CJ Daugherty, also known as Christi Daugherty, is an American-born novelist based in England, known by her pen name Ava Glass. She is best known for Night School and sequels, a series of bestselling young adult romantic thrillers set in a fictional boarding school called Cimmeria Academy. She began her career as a journalist, writing for publications such as the Dallas Morning News, Reuters, and Time Out. After a brief period working for the British government, she began writing novels in 2010.

==Early life==
Daugherty was born in Dallas, Texas. She moved to London in 2000.

==Career==
Daugherty began her career as a journalist for TimeOut and then worked as a civil servant educating the Home Secretary's counterterrorism unit how to utilise social media.

===Night School===

The first book in the Night School series was published by Little, Brown in the UK in 2012. Endgame, the fifth book in the series, came out in 2015.

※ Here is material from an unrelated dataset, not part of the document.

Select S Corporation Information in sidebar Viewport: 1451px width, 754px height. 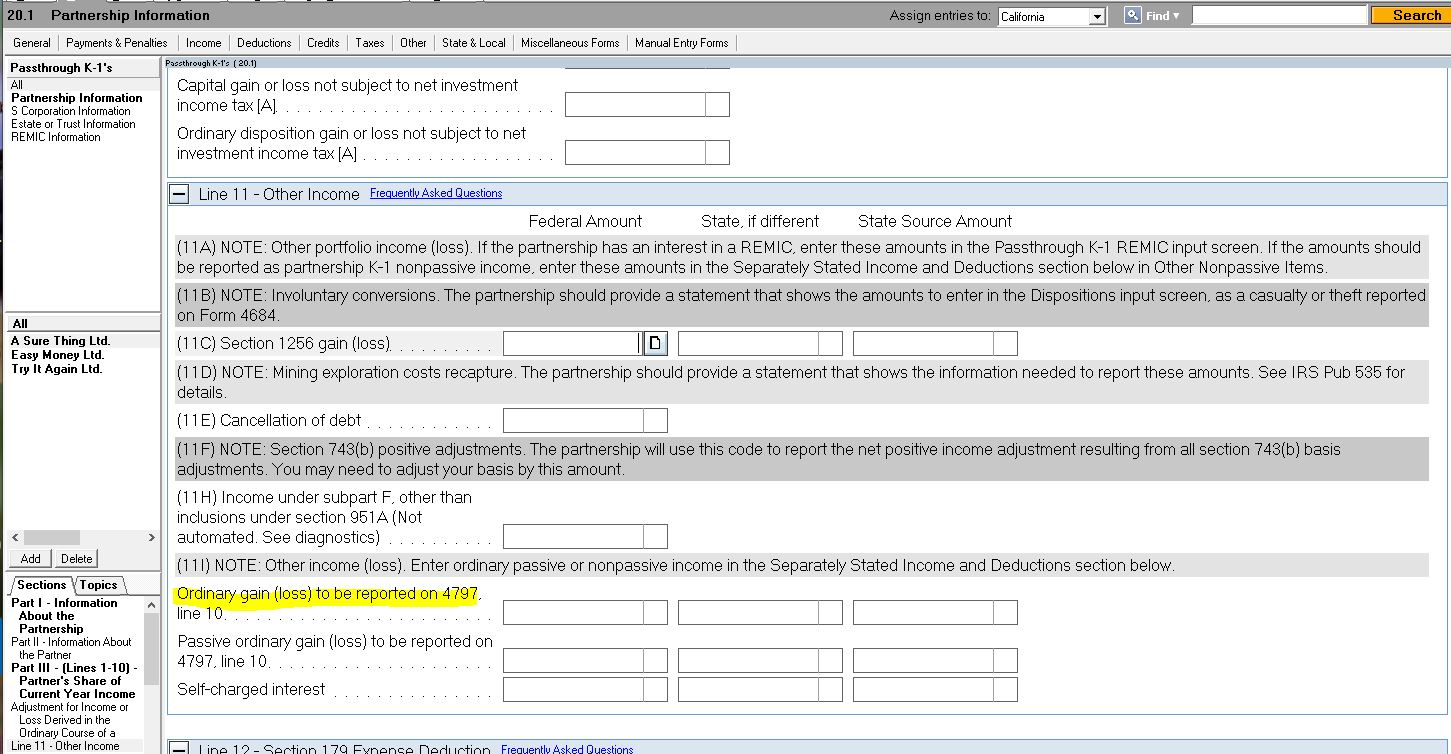coord(71,111)
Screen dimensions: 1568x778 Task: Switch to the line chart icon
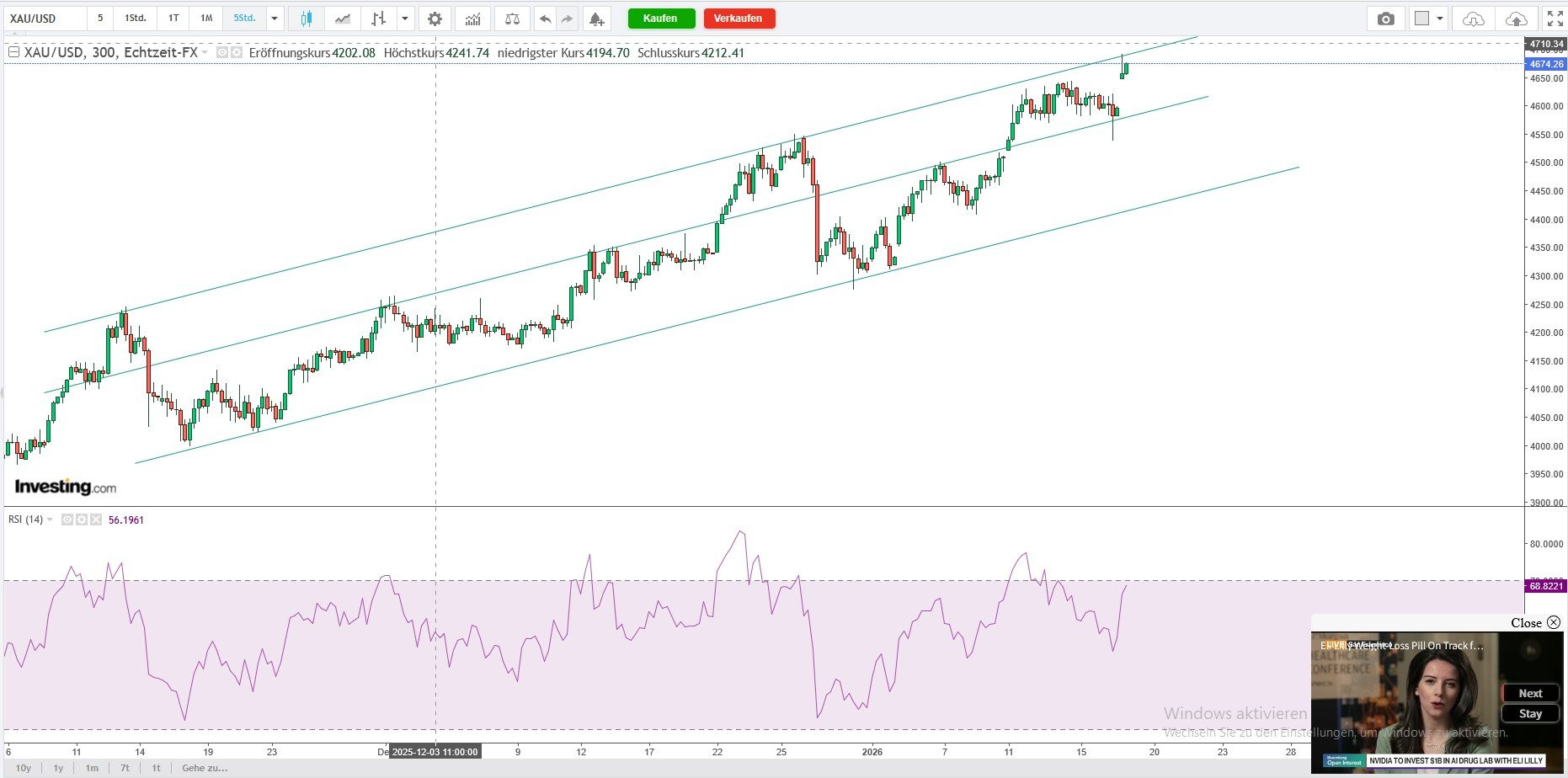[x=342, y=19]
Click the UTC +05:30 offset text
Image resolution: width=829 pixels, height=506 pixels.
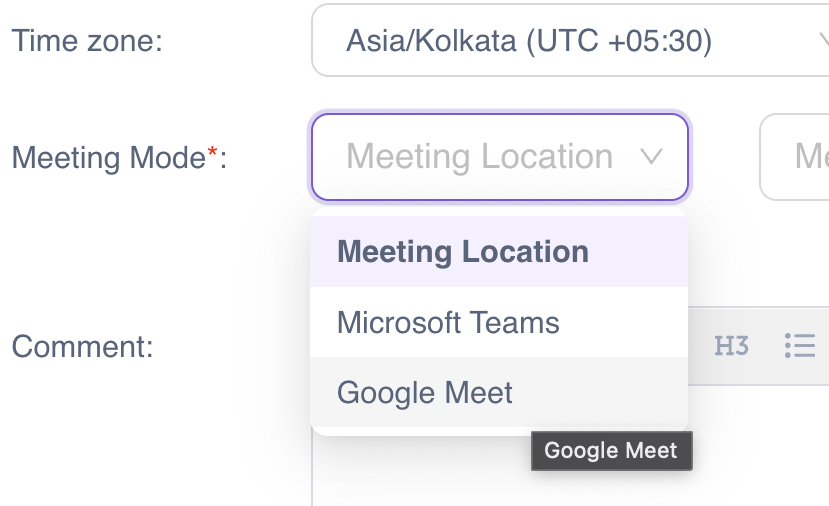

The Night School series has been translated into 22 languages. The series has been a bestseller in multiple countries. Night School: Resistance, the fourth book in the series, reached number two on the Spiegel Bestseller list in Germany in May 2014. It was also a number one bestseller in Poland. Night School: Fracture, the third book in the series, was number one bestselling children's book in Israel in May 2014, and a top 20 bestseller in France. In July 2019 it was announced that Night School had been optioned for television, with the producer/ director Sarah Spillane attached as showrunner.

Books in series:

- Night School (2012)
- Night School: Legacy (2013)
- Night School: Fracture (2013)
- Night School: Resistance (2014)
- Night School: Endgame (2015)

===Night School: the Web Series===

Night School: the Web Series, a web television series based on the Night School books, was launched in December 2014. It was the first British web series based on a young adult book and received widespread media coverage in the UK. It was also covered by international publications such as the Daily Dot.

Films in series:

- Night School: the Web Series - Episode 01 "Flashback" (2014)
- Night School: the Web Series - Episode 02 "The Other One" (2014)
- Night School: the Web Series - Episode 03 "Power" (2014)
- Night School: the Web Series - Episode 04 "The Gilmore Girl" (2015)
- Night School: the Web Series - Episode 05 "All the Pretty Killers" (2015)
- Night School: the Web Series - Episode 06 "Bang" (2015)

===The Secret Fire===

The Secret Fire, a young adult fantasy series co-written by CJ Daugherty and the French fantasy author Carina Rozenfeld, was published at the end of 2015 by the Little, Brown imprint, Atom Books. A sequel, The Secret City, was published in 2016.

Books in series:

- The Secret Fire (2015)
- The Secret City (2016)

=== Harper McClain ===
A series of adult crime thrillers featuring crime reporter Harper McClain, written under the author name "Christi Daugherty". Published by Minotaur Books/St. Martin's Press in the U.S. and HarperCollins in the UK.

Books in series:

- The Echo Killing (2018)
- A Beautiful Corpse (2019)
- Revolver Road (2020)

===Number 10===

In April 2019 it was announced that Daugherty would be returning to YA with a new series of thrillers, the first of which will be called Number 10. Set in the same world as Night School, the series will focus on Gray Langtry, the daughter of the British Prime Minister.

Books in series:

- Number 10 (2020)

==Personal life==

CJ Daugherty lives in the south of England with her husband, the filmmaker Jack Jewers.